■ **Trecho do texto**:

Muitas pessoas foram obrigadas a fugir duas ou três vezes à medida que as balas e bombas se aproximavam. No oeste de Aleppo, mais de 40 mil pessoas fugiram das áreas de confrontos ativos, primeiro no sudoeste de Ramousseh e depois no oeste da cidade, como os bairros de Nova Aleppo, Menyan e Al Hamdaniyeh.

No leste, os ataques intensificados nos bairros de Masakan Hananoo, Jabal Badro e Sakhour já obrigaram 20 mil pessoas a fugirem em diferentes direções em busca de um porto seguro. A maioria dessas pessoas são famílias, incluindo muitos bebês e crianças pequenas. A situação nos abrigos precários piora com a chegada do inverno e a queda da temperatura.

■ **Material extraído**:
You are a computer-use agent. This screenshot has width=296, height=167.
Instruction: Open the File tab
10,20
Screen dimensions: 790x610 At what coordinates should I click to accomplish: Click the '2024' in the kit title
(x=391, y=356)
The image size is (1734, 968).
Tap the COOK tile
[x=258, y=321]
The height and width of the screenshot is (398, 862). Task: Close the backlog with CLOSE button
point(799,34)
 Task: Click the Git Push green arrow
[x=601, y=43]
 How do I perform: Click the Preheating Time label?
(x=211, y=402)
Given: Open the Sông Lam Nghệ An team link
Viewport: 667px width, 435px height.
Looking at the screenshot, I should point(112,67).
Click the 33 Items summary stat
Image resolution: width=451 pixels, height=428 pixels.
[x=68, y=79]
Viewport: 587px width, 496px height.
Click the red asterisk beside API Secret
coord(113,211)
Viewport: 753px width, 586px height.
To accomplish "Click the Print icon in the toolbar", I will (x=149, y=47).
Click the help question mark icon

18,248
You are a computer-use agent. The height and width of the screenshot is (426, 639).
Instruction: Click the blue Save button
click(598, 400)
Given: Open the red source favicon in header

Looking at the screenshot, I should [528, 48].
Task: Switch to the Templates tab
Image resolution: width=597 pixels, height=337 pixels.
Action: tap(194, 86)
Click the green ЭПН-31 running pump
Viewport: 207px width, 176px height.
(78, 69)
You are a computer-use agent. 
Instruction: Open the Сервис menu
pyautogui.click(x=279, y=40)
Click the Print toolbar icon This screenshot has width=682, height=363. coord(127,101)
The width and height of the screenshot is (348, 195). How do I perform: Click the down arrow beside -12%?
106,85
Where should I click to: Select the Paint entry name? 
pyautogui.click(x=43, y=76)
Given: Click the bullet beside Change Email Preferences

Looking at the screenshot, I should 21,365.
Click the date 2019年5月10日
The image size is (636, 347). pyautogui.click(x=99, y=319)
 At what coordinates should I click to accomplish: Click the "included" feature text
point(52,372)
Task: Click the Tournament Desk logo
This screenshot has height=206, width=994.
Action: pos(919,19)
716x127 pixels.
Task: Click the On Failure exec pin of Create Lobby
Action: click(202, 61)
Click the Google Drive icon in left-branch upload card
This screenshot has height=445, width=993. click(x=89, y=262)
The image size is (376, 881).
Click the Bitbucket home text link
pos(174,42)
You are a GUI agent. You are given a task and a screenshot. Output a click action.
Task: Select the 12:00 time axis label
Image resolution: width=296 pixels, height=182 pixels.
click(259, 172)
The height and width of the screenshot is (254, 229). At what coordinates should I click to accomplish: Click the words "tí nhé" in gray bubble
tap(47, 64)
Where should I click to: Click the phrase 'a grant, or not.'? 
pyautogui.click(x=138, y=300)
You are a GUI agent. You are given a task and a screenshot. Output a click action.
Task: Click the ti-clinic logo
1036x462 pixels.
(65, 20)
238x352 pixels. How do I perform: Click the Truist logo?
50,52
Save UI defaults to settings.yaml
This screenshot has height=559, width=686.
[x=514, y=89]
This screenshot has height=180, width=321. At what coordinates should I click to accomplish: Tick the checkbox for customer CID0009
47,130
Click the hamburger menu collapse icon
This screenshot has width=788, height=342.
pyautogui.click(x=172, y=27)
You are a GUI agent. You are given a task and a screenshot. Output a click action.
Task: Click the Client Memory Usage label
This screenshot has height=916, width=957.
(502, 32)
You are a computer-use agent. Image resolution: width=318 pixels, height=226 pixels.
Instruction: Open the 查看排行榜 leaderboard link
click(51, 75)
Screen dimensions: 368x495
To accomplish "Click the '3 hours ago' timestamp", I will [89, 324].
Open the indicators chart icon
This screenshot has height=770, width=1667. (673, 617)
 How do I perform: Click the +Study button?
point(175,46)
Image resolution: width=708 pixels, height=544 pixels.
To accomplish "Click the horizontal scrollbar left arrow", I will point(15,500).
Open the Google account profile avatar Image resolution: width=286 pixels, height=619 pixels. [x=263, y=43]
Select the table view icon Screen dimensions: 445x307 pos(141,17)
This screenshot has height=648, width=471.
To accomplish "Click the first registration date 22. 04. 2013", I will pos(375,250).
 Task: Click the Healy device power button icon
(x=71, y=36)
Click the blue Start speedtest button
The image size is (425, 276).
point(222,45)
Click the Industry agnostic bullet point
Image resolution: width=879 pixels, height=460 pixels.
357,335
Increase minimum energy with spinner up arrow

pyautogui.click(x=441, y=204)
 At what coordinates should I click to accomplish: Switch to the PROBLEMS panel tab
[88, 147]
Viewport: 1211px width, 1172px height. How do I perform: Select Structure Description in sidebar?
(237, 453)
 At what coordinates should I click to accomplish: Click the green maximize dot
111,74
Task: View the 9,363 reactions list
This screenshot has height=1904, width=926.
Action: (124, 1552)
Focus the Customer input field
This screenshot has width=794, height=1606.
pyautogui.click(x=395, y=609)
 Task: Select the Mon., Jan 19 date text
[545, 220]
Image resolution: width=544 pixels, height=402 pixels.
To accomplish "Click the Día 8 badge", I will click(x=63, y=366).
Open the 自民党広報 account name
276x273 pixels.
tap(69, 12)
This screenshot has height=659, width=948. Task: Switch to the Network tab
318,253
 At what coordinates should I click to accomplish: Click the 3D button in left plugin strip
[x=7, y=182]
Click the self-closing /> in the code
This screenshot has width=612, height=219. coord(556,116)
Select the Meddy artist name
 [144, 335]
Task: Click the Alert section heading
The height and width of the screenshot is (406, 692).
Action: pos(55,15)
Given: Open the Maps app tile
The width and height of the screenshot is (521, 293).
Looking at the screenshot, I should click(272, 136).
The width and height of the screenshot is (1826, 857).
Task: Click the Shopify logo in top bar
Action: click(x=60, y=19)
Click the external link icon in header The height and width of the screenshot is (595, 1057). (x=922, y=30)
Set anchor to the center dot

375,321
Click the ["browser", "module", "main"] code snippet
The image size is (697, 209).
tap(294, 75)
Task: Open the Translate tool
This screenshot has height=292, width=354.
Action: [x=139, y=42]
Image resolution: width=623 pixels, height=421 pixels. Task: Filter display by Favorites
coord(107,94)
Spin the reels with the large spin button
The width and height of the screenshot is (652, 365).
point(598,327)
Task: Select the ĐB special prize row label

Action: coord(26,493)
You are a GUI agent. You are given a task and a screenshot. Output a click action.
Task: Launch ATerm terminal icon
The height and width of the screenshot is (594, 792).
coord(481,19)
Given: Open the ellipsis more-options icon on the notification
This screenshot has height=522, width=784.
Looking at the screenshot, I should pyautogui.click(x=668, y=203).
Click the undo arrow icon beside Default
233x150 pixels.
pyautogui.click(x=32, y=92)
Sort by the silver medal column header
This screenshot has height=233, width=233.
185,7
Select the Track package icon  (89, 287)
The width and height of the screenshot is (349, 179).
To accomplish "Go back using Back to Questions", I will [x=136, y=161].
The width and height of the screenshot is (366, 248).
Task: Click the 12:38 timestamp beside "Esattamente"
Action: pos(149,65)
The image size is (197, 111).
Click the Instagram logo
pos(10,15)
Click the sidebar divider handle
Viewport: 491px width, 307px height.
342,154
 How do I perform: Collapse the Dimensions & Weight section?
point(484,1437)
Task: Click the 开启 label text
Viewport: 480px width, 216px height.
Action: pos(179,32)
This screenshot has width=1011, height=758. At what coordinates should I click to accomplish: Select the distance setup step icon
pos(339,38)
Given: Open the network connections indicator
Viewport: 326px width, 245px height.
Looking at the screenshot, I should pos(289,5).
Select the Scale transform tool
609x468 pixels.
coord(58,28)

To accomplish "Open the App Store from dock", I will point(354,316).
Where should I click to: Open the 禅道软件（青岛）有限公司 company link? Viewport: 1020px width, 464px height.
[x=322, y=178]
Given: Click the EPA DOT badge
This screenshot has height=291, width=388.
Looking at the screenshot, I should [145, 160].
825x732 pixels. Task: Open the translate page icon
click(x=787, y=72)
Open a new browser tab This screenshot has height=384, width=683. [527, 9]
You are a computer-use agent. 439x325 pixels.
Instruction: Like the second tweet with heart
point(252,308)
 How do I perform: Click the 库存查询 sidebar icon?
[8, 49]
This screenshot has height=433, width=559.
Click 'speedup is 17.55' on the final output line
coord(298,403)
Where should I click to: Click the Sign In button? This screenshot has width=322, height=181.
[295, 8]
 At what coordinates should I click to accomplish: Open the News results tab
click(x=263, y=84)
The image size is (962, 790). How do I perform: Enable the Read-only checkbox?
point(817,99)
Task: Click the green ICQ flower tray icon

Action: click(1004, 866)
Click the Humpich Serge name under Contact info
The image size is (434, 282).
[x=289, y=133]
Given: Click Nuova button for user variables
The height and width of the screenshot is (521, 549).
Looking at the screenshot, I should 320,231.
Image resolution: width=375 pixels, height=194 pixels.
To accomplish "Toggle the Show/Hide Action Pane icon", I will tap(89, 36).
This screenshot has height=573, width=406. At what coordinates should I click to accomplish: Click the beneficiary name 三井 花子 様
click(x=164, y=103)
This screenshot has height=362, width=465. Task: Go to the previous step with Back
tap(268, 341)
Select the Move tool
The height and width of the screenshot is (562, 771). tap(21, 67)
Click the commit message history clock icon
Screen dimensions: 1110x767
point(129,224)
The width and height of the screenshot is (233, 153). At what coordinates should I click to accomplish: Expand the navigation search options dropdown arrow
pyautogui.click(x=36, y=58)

■ **Requisitos do exercício**:
A – Responda às perguntas abaixo com base no texto sobre Aleppo:
(i) Quantas pessoas fugiram das áreas de confrontos ativos no oeste de Aleppo?
(ii) Quantas pessoas os ataques intensificados no leste já obrigaram a fugir?
(iii) O que agrava a situação nos abrigos precários?
B – Devolva, sem qualquer alteração, a passagem do texto sobre Aleppo compreendida entre "Muitas pessoas foram" e "e Al Hamdaniyeh.", inclusive.

■ **Lista de respostas**:
A –
(i) Mais de 40 mil pessoas.
(ii) 20 mil pessoas.
(iii) A chegada do inverno e a queda da temperatura.

B –
Muitas pessoas foram obrigadas a fugir duas ou três vezes à medida que as balas e bombas se aproximavam. No oeste de Aleppo, mais de 40 mil pessoas fugiram das áreas de confrontos ativos, primeiro no sudoeste de Ramousseh e depois no oeste da cidade, como os bairros de Nova Aleppo, Menyan e Al Hamdaniyeh.